Warning, do not feed these to:
or yourself… if you are wishing to sleep soon.
ESPRESSO CAKE BITES
ohhh – mee – ohhh – myy
I almost didn’t share these. They are rich, chocolatey, and not very “summery”. But heck with it. Espresso, chocolate, cake, more chocolate, bite size. Need I say more?! Chocolate and coffee lovers alike. Even if you don’t like coffee, I think you would like these. Really. The espresso is a subtle addition once combined with frosting and then coated in CandiQuik.
In fact, if you want a strong espresso flav, don’t be afraid to bump up the measurements. Don’t go too crazy though. Or do.
Espresso Cake Bites
recipe slightly adapted from Drinking Chefs
2 packages (16 oz.) Chocolate CANDIQUIK
1 box Chocolate Cake Mix (plus ingredients required for cake)
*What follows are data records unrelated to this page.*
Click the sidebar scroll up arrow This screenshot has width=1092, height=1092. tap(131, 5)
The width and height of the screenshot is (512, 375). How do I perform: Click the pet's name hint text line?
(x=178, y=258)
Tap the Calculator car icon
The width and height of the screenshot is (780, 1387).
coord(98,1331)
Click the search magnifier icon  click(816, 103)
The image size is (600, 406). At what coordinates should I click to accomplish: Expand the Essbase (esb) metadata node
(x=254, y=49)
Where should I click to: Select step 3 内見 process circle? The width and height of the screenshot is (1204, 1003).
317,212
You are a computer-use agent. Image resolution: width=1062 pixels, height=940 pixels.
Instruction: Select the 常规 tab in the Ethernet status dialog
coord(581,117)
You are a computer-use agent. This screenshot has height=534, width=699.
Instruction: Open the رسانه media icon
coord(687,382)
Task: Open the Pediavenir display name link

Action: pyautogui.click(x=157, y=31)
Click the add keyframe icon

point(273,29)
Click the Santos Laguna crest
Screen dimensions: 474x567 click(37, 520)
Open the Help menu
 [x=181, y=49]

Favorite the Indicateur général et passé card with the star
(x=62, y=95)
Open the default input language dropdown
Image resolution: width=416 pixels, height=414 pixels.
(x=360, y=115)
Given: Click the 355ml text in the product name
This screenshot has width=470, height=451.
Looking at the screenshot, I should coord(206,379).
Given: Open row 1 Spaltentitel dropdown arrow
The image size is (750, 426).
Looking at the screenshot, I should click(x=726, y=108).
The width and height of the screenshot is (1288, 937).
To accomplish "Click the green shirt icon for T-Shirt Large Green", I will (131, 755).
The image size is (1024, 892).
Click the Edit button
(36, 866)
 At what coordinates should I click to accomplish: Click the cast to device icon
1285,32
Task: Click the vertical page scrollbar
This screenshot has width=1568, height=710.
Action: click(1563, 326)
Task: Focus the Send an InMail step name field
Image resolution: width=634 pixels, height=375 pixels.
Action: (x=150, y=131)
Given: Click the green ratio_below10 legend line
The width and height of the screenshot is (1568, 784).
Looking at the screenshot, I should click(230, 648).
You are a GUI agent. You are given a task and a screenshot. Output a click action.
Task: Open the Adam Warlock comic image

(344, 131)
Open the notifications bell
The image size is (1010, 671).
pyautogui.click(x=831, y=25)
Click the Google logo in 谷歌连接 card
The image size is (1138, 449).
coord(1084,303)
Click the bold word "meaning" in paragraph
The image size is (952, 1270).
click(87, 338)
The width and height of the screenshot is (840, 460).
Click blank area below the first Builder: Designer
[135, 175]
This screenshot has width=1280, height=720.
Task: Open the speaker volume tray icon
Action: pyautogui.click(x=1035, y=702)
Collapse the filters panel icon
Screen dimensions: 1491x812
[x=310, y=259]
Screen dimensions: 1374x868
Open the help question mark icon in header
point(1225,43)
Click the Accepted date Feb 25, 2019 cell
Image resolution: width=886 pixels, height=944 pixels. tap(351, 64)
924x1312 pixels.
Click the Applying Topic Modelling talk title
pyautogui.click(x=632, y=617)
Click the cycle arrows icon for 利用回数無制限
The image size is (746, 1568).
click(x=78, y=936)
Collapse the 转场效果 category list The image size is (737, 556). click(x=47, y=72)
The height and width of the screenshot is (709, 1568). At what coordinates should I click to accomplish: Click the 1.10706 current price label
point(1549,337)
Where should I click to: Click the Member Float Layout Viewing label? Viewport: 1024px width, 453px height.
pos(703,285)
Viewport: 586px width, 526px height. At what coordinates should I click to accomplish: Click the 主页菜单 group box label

1/2 of a (16 oz.) container chocolate fudge frosting
8 Tablespoons coffee grounds (instant/fresh ground/espresso)
Garnish: Espresso beans
Prepare cake mix as directed on box. Add 8 tablespoons of ground coffee beans (or instant coffee) to cake mixture before baking. Once finished baking, allow to cool.
Crumble cake into a large bowl. Mix thoroughly with 1/2 – 3/4 container of frosting (depending on how “doughy” you want your cake balls. Tip: it may be easier to use fingers to mix together with frosting).
Chill mixture for approximately 2 hours in the refrigerator (you can speed this up by placing in the freezer).
On a wax lined baking sheet, roll mixture into 1 inch balls. (use a coffee scoop or melon baller to get perfect sized balls!)
Melt Chocolate CANDIQUIK according to the directions on the package.
With a spoon, quickly dip each cake ball into the Chocolate CANDIQUIK and coat completely. Lift out of chocolate and set on wax lined baking sheet.
Top each cake ball with an espresso bean before coating is dry. Drizzle with chocolate Candiquik.